Des informations très sensibles se trouvent sur ce réseau. En effet, les rapports criminels ou encore des informations sensibles concernant des individus y sont stockés. John van der Heyden, de la Police « Commissioner's Office » affirme qu’ils ont gardé toutes les traces qu’avaient laissées les pirates ainsi que le nombre de tentatives.
Du fait de l’échec de l’attaque, la police n’a pas déployé beaucoup de moyens pour retrouver les auteurs. Selon eux, la majorité des tentatives de piratage a été réalisée depuis un pays étranger.
Selon le directeur du GCSB (Government Communications Security Bureau), il arrive occasionnellement que des pirates tentent d’attaquer les réseaux des organismes gouvernementaux.

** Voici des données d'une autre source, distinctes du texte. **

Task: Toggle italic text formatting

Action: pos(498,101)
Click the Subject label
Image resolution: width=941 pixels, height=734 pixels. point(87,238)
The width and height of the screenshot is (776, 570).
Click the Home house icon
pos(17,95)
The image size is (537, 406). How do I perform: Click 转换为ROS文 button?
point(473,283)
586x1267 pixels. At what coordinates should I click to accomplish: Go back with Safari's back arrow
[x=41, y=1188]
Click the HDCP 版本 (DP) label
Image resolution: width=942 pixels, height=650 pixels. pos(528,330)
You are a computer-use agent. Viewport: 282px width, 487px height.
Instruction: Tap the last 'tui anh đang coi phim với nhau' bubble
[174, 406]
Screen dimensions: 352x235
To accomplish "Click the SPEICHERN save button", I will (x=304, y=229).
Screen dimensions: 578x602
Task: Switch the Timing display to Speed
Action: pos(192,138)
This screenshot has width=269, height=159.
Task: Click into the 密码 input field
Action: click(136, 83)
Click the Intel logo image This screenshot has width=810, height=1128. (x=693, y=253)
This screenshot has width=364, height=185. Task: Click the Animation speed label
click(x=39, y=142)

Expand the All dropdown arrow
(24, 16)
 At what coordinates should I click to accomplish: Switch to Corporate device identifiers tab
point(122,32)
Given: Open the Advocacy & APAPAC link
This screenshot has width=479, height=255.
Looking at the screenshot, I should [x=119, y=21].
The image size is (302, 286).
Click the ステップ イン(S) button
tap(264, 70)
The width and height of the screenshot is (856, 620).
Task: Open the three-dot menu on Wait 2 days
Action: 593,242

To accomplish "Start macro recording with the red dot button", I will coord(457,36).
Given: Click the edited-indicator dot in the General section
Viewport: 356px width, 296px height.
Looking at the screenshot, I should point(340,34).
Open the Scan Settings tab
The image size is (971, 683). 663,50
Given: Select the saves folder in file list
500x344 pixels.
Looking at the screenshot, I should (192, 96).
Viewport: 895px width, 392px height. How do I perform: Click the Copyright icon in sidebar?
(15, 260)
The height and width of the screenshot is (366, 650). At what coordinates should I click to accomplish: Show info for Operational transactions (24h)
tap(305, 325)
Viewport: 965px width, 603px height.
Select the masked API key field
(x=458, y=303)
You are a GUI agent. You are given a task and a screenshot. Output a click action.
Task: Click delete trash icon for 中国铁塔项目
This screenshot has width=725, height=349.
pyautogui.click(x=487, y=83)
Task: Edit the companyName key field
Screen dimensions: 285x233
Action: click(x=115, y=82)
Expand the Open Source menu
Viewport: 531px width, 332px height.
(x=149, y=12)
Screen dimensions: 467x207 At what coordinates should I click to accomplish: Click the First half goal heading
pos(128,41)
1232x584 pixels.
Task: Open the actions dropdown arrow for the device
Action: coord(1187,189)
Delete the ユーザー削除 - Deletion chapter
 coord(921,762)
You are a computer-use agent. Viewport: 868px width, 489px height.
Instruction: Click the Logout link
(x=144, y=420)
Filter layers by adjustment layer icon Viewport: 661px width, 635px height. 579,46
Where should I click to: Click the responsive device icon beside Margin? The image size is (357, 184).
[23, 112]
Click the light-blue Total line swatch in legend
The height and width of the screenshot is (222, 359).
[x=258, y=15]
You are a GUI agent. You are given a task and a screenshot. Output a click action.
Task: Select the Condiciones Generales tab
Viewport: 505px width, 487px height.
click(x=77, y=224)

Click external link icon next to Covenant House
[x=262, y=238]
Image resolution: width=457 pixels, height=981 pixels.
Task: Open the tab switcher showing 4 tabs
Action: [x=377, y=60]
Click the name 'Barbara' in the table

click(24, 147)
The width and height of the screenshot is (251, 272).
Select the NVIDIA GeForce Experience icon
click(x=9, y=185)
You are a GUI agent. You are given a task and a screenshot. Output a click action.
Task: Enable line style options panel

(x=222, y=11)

Mais comme leur loi « Crime Act » a évolué l’année dernière, ils sont en mesure aujourd’hui de lancer des poursuites contre ces hackers.
En mars, un homme est devenu le premier à être condamné pour piratage, il avait attaqué une entreprise américaine et avait endommagé ses systèmes. Du fait de l’évolution rapide des technologies, la sécurité des réseaux est devenue un enjeu majeur pour les agences gouvernementales néo-zélandaises.